A PGR e os tribunais parecem ter-se tornado gestores imobiliários, apenas preocupados em fazer listas de prédios apreendidos que depois dividem pelos seus pares sem qualquer controlo, nem fiscalização, nem prestação de contas. De resto, os processos não avançam, as decisões judiciais não convencem a comunidade, e parece que temos mais um poder capturado por interesses obscuros.

A nomeação de um novo ministro da Justiça surpreendeu, e com ela pode ter-se perdido uma oportunidade para realizar a mudança necessária para que a luta contra a corrupção avance com equidade e celeridade. Pelo contrário, o historial do novo ministro, Marcy Lopes, deixa adivinhar que temos pela frente mais um governante conservador e arrogante, e não alguém empenhado na renovação e na reforma da justiça.

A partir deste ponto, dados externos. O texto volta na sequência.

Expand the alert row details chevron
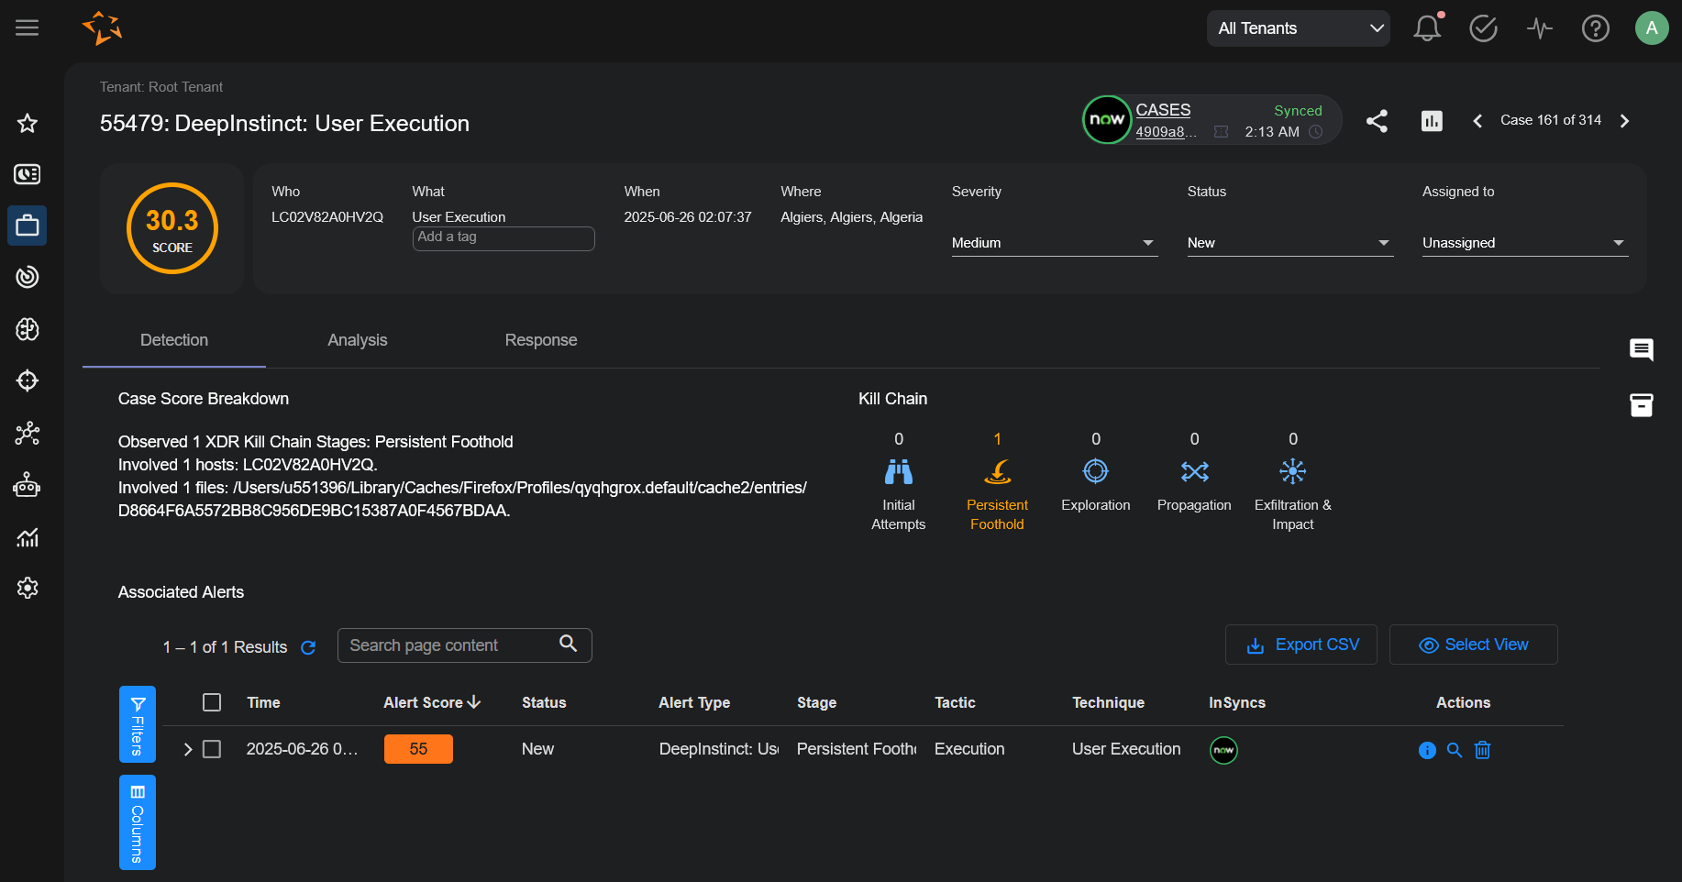The width and height of the screenshot is (1682, 882). (x=188, y=749)
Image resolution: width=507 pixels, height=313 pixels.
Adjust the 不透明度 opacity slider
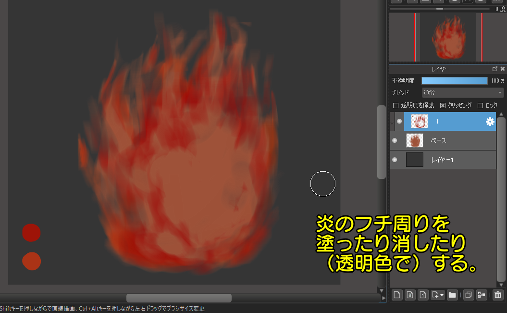454,81
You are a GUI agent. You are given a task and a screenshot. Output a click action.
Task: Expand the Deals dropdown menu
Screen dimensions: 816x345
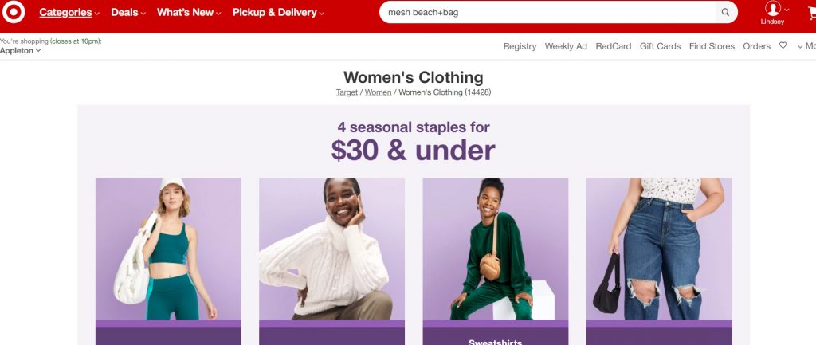point(128,13)
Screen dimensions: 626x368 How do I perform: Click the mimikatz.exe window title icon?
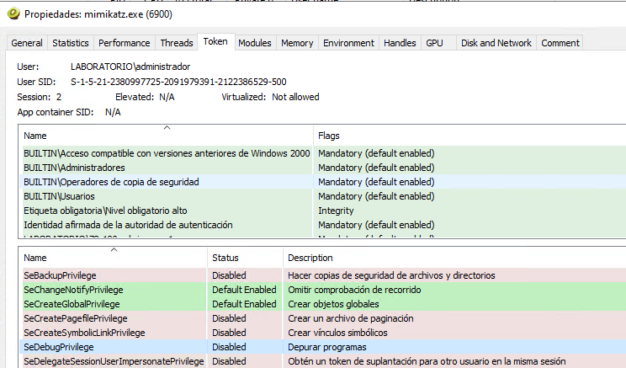coord(11,14)
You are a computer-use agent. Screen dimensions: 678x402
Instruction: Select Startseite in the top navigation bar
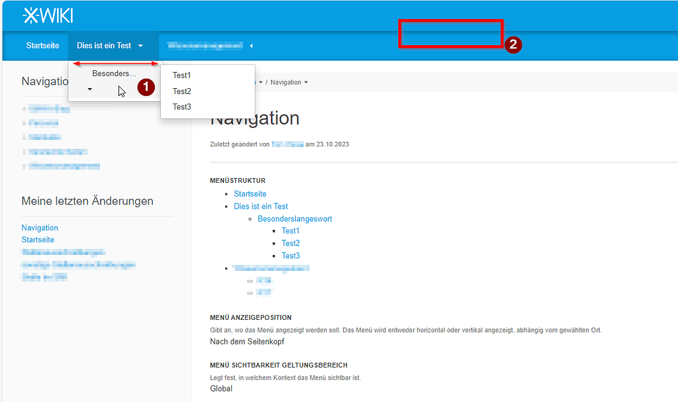pos(42,46)
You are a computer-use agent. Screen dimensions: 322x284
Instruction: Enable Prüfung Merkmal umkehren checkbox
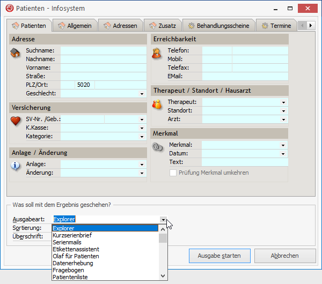coord(173,173)
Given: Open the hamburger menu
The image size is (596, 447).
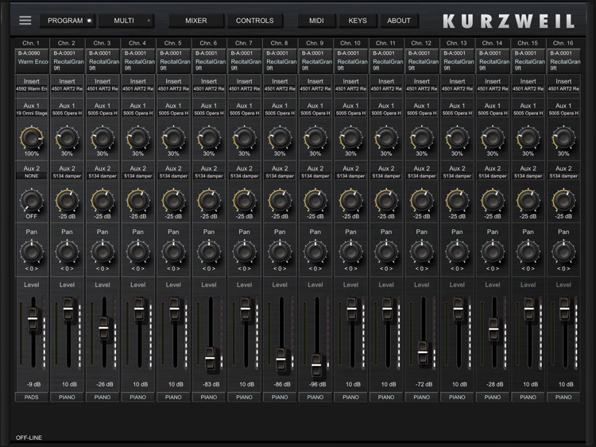Looking at the screenshot, I should tap(25, 21).
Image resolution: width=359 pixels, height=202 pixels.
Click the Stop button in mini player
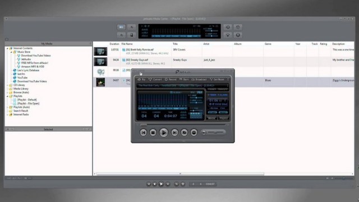tap(153, 132)
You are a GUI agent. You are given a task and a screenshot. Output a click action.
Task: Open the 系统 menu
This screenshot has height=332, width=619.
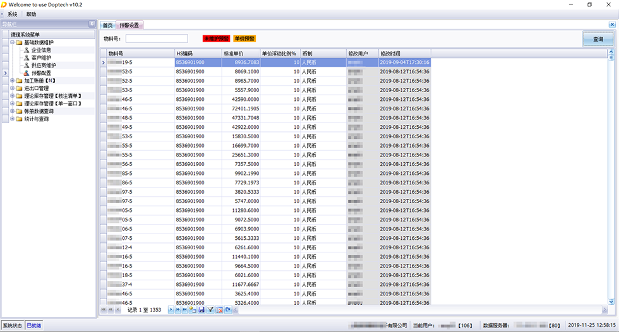[12, 14]
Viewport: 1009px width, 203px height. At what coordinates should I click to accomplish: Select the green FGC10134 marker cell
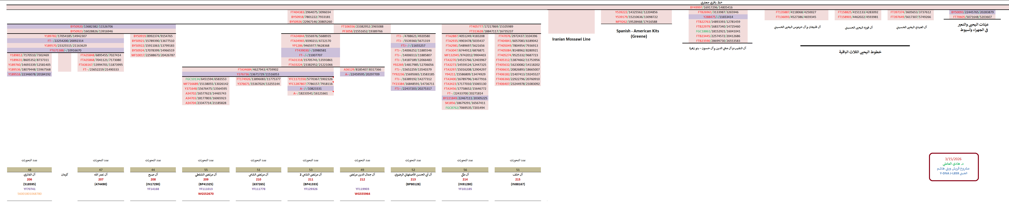206,79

A renovação deve ser exigida por toda a comunidade política e jurídica. Em primeiro lugar, é fundamental que haja transparência, seja quanto aos activos apreendidos, seja quanto aos processos instaurados. Sempre respeitando a lei, a presunção de inocência e a privacidade de cada um, devem existir duas listas públicas e acessíveis.

Uma primeira lista que indique os bens e activos apreendidos no âmbito do combate à corrupção e o seu destino. Há muito que defendemos a operacionalização de um organismo de auditoria da gestão e do destino destes activos, para que o mecanismo de apreensão não se transforme num gigantesco instrumento de extorsão.

A segunda lista que contenha todos os processos anticorrupção instaurados contra figuras relevantes do Estado, contendo o ponto da situação a cada momento.

Com estas duas listas abrangentes – a dos activos apreendidos e seu destino e a dos processos instaurados e sua marcha específica –, haveria a transparência necessária para que todos os interessados soubessem o que efectivamente está a acontecer na justiça. Os mistérios acabariam.

Além da transparência, é fundamental alterar a liderança na PGR. Esta entidade tem de se tornar num mecanismo ágil e descomprometido com o poder político, empenhado na instauração do Estado de direito. As suas chefias devem, por isso, provir de estratos não ligados ao poder oligárquico que dominou o país, mas sim com formação técnica adequada e autonomia. A alteração das chefias da PGR, cortando completamente com o histórico desta instituição, é um imperativo para a reforma da justiça. Finalmente, além da transparência e da alteração das chefias da PGR, é obrigatório reformar a composição dos tribunais superiores em Angola, e concretamente a do Tribunal Supremo. O aumento do número de juízes no Tribunal Supremo pode ser defensável, mas terá de acontecer segundo critérios de capacidade técnica, independência e espírito crítico, e não de antiguidade. Deve ser dada prioridade à formação dos juízes segundo modelos que não o português. Em Portugal, a justiça é das instituições do Estado que funcionam pior e tem-se mostrado totalmente incapaz de lidar com os grandes processos de corrupção: o de José Sócrates, (ex-primeiro-ministro) e o de Ricardo Salgado (ex-banqueiro poderoso). Bem mais útil será olhar para a formação de magistrados na África do Sul ou em outros países da África Austral cuja justiça realmente funcione. Insistir na importação de modelos avariados só contribui para o aprofundamento do descrédito institucional.